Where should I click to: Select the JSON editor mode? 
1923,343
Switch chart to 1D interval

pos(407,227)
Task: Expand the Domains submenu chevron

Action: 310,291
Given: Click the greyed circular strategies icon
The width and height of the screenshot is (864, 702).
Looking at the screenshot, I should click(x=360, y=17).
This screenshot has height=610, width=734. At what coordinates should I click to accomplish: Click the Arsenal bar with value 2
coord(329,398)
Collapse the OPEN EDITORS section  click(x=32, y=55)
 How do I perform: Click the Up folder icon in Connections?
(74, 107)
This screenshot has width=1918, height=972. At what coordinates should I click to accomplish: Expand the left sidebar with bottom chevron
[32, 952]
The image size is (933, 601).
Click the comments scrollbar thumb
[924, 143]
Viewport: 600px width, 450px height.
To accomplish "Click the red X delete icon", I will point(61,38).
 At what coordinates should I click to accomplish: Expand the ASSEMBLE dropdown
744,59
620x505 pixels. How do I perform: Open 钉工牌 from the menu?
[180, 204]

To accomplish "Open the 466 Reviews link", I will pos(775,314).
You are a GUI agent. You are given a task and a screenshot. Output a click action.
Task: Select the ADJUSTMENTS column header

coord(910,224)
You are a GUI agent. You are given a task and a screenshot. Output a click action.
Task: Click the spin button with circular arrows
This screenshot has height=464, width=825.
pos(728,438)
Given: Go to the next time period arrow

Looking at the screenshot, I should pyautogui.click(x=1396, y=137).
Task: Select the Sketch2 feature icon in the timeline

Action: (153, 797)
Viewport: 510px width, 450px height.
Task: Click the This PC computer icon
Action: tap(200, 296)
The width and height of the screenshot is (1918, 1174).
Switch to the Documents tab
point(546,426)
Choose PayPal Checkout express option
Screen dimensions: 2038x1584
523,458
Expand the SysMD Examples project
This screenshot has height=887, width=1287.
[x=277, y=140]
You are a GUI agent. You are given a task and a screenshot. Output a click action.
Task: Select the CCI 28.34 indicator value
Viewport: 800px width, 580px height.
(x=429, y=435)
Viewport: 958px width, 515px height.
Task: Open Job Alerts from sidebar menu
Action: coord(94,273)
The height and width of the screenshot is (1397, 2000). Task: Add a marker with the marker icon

● ● ● ●

Arrange every line of the entries above into a Markdown table with the columns Row and Line. Number each line in order, and leave out the blank ones.

## Result of the task
| Row | Line |
|---|---|
| 1 | Where should I click to: Select the JSON editor mode?  |
| 2 | 1923,343 |
| 3 | Switch chart to 1D interval |
| 4 | pos(407,227) |
| 5 | Task: Expand the Domains submenu chevron |
| 6 | Action: 310,291 |
| 7 | Given: Click the greyed circular strategies icon |
| 8 | The width and height of the screenshot is (864, 702). |
| 9 | Looking at the screenshot, I should click(x=360, y=17). |
| 10 | This screenshot has height=610, width=734. At what coordinates should I click to accomplish: Click the Arsenal bar with value 2 |
| 11 | coord(329,398) |
| 12 | Collapse the OPEN EDITORS section  click(x=32, y=55) |
| 13 |  How do I perform: Click the Up folder icon in Connections? |
| 14 | (74, 107) |
| 15 | This screenshot has width=1918, height=972. At what coordinates should I click to accomplish: Expand the left sidebar with bottom chevron |
| 16 | [32, 952] |
| 17 | The image size is (933, 601). |
| 18 | Click the comments scrollbar thumb |
| 19 | [924, 143] |
| 20 | Viewport: 600px width, 450px height. |
| 21 | To accomplish "Click the red X delete icon", I will point(61,38). |
| 22 |  At what coordinates should I click to accomplish: Expand the ASSEMBLE dropdown |
| 23 | 744,59 |
| 24 | 620x505 pixels. How do I perform: Open 钉工牌 from the menu? |
| 25 | [180, 204] |
| 26 | To accomplish "Open the 466 Reviews link", I will pos(775,314). |
| 27 | You are a GUI agent. You are given a task and a screenshot. Output a click action. |
| 28 | Task: Select the ADJUSTMENTS column header |
| 29 | coord(910,224) |
| 30 | You are a GUI agent. You are given a task and a screenshot. Output a click action. |
| 31 | Task: Click the spin button with circular arrows |
| 32 | This screenshot has height=464, width=825. |
| 33 | pos(728,438) |
| 34 | Given: Go to the next time period arrow |
| 35 | Looking at the screenshot, I should pyautogui.click(x=1396, y=137). |
| 36 | Task: Select the Sketch2 feature icon in the timeline |
| 37 | Action: (153, 797) |
| 38 | Viewport: 510px width, 450px height. |
| 39 | Task: Click the This PC computer icon |
| 40 | Action: tap(200, 296) |
| 41 | The width and height of the screenshot is (1918, 1174). |
| 42 | Switch to the Documents tab |
| 43 | point(546,426) |
| 44 | Choose PayPal Checkout express option |
| 45 | Screen dimensions: 2038x1584 |
| 46 | 523,458 |
| 47 | Expand the SysMD Examples project |
| 48 | This screenshot has height=887, width=1287. |
| 49 | [x=277, y=140] |
| 50 | You are a GUI agent. You are given a task and a screenshot. Output a click action. |
| 51 | Task: Select the CCI 28.34 indicator value |
| 52 | Viewport: 800px width, 580px height. |
| 53 | (x=429, y=435) |
| 54 | Viewport: 958px width, 515px height. |
| 55 | Task: Open Job Alerts from sidebar menu |
| 56 | Action: coord(94,273) |
| 57 | The height and width of the screenshot is (1397, 2000). Task: Add a marker with the marker icon |